Hacer, bu ıssızlık, bu yaşama tekdüzeni içinde sıkıntılı, tasalı olmaktan uzaktır; tersine o kadar özenle meydana gelen bu mutluluk yuvasında neşelidir, mutludur; her zaman güler, evin her tarafında bir kahkahası duyulur, her zaman söyler, bulunduğu yerde Hacer’in sesi, ne olursa olsun, işitilir.
Mürebbiyesine tutkundur; bu, genç bir kızdır ki, kadın olmamayı üstün tutmuş, yoksul ama namuslu bir aileden yetişerek hayatını öğretmenlikle geçirmeye karar vermiştir. Daha okuldan çıkar çıkmaz, sekiz yıllık bir arkadaşlık Hacer’i ona, onu Hacer’e öylesine bağlamıştı ki, artık Nerime Hanım’ı işinden uzaklaştırmak düşünülecek bir şey değildi; onun için şimdi bir mürebbiyeden çok, ailenin ayrılmaz bir parçası gibiydi.

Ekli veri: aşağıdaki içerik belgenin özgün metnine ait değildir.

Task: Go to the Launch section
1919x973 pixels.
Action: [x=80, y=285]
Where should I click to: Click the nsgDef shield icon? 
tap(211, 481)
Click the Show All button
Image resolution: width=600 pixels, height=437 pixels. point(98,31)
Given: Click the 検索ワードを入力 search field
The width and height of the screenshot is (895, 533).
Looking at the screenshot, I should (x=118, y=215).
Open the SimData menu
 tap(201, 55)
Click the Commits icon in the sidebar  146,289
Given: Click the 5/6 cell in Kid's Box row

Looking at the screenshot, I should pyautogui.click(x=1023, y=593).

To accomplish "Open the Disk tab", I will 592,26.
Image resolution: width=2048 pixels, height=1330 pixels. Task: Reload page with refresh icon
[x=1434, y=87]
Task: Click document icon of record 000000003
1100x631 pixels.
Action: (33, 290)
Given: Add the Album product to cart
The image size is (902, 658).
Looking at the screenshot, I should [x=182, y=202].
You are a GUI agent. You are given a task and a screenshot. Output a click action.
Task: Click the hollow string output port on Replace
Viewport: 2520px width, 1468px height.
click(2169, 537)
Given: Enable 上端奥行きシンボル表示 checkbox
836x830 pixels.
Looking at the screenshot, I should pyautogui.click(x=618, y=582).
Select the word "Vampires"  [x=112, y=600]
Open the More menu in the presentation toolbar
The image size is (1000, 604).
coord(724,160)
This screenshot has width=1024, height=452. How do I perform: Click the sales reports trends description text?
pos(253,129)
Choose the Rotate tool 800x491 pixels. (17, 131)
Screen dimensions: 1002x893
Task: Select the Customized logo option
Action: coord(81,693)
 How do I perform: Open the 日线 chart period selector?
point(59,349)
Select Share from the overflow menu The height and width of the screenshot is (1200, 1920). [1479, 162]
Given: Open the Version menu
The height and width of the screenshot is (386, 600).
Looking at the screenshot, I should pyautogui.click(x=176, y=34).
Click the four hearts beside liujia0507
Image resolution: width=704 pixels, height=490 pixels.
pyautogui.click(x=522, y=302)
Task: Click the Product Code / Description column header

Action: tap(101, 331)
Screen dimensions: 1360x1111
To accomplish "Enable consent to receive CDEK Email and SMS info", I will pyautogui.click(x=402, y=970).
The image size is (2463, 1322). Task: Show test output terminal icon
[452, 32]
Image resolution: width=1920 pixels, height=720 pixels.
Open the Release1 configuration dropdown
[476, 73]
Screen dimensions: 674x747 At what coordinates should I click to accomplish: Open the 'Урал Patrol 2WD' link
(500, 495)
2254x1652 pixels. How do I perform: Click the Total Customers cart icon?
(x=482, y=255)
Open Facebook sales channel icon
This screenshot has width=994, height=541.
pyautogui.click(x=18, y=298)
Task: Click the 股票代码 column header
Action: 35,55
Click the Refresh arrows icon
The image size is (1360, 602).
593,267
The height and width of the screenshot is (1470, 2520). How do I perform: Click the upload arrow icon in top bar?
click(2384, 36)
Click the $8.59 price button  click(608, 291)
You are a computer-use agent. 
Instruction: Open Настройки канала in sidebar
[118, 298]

Melekzat, Hacer’in arkadaşıdır. Bu kız, o kızlardandır ki onlar, evin bir köşesine konacak tuhaf bir heykel veya arabanın bir tarafına atılacak güzel bir süs gibi alınır. Evde ileri gelenler birisini sevmek isterlerse o hazırdır, onu sevebilirler; birisini dövmek isterlerse o hazırdır, onu dövebilirler; o öyle bir şeydir ki, her gerekliliğe hizmet için bulundurulur; dövülür, sevilir, okşanır, azarlanır. Hacer’e oynamak için birisi gerekti, işte ona Melekzat’ı vermişlerdi; Hacer’in çocuklarda yaradılıştan olan hainlik duygusuyla birisini dövmeye, ısırmaya, çimdiklemeye, oyuncağına kızdığı zaman bir şeyden öfkesini almaya, canı sıkıldığı vakit birisiyle uğraşmaya veya ara sıra insan yüreğinde doğan sevgi duygusuyla birisini öpmeye, ona sarılmaya, halıların üstünde iki kedi yavrusu gibi yuvarlanmaya ihtiyacı olurdu; işte ona Melekzat’ı vermişlerdi. Hacer, Melekzat’ı çeşitli heveslerine yarar bir oyuncak; Melekzat, Hacer’i kafası okşanan veya kulakları çekilen bir kedinin sahibini sevmesi gibi severdi.
Hacer’in evin içinde hemen herkesten çok senli benli olduğu, babasıydı. Ama genç kız, mavi defteri yazmaya başladığı zaman, bunun bir babadan saklanabilecek bir şey olduğunu anlayabilmişti. Ferdi Efendi, kızının en özel yaşantısına kadar karışırdı. Bir tatil günü giyeceğini, bir bayram için alacağı kumaşı, odasının bir köşesine konmak için getirteceği bir şeyi, bütün bu ufak tefekleri, bu hiçleri baba kız birlikte düşünürler, birlikte kararlaştırırlardı. Hatta bir gün, bir şemsiye için aralarında şiddetli bir konuşma geçmişti. Bu gibi anlaşmazlıkları oldukça konuşmalarını gülümsemeyle dinleyen Ne-rime Hanım, sorunu çözerdi. Genellikle hak, Hacer’de bulunurdu; o zaman zaten kızına karşı hak kazanmaya cesaret etmeyen Ferdi Efendi güler, haksız çıkmaktan başka bir şey beklemiyormuş gibi rahatlıkla susardı.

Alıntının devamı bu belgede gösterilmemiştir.